É comum que defensores dessa revolução, em algum momento, tenham sido adeptos de algum tipo de paganismo que defende tudo que é oposto à fé cristã: que existe uma divindade impessoal, que não se distingue das duas criaturas, um deus que se dilui no meio dos outros seres; logo, não há distinção nem hierarquia e, consequentemente, não há fronteiras. Nem sempre é algo consciente, mas o fato é: isso é mais que um conjunto de ideias ou comportamentos; há uma espiritualidade antropocêntrica que encontra justificativa em religiões pagãs. Na batalha contra a sexualidade contemporânea, não estamos enfrentando apenas outra ideia ou comportamento, e sim outra religião. Sob a aparência da liberdade e tolerância está o paganismo.

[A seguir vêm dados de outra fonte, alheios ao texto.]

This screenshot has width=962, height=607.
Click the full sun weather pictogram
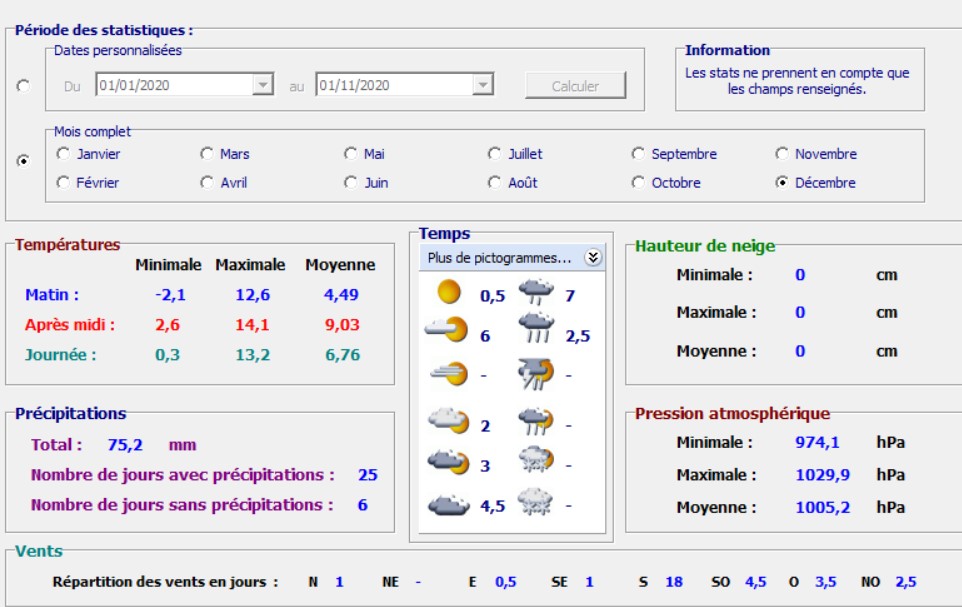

E agora? Isso tudo tem duas implicações práticas. A primeira, em âmbito mais individual: a saúde da nossa vida sexual está diretamente relacionada com nossa vida espiritual e na relação com Deus. A segunda, em âmbito mais coletivo: não podemos deixar de lado as armas espirituais que Deus fornece para esta batalha. Muitas vezes experimentamos um cristianismo muito introspectivo, voltado para o devocional, e não uma vida de serviço a Deus no mundo. Mas pode ser perigoso se não entendermos a natureza da batalha. Será que o que precisamos é só ocupar espaços? Será que a batalha é só intelectual? Se respondermos sim, já entraremos derrotados, pois a batalha é espiritual e, em batalhas espirituais, a única arma eficaz é a que Deus oferece.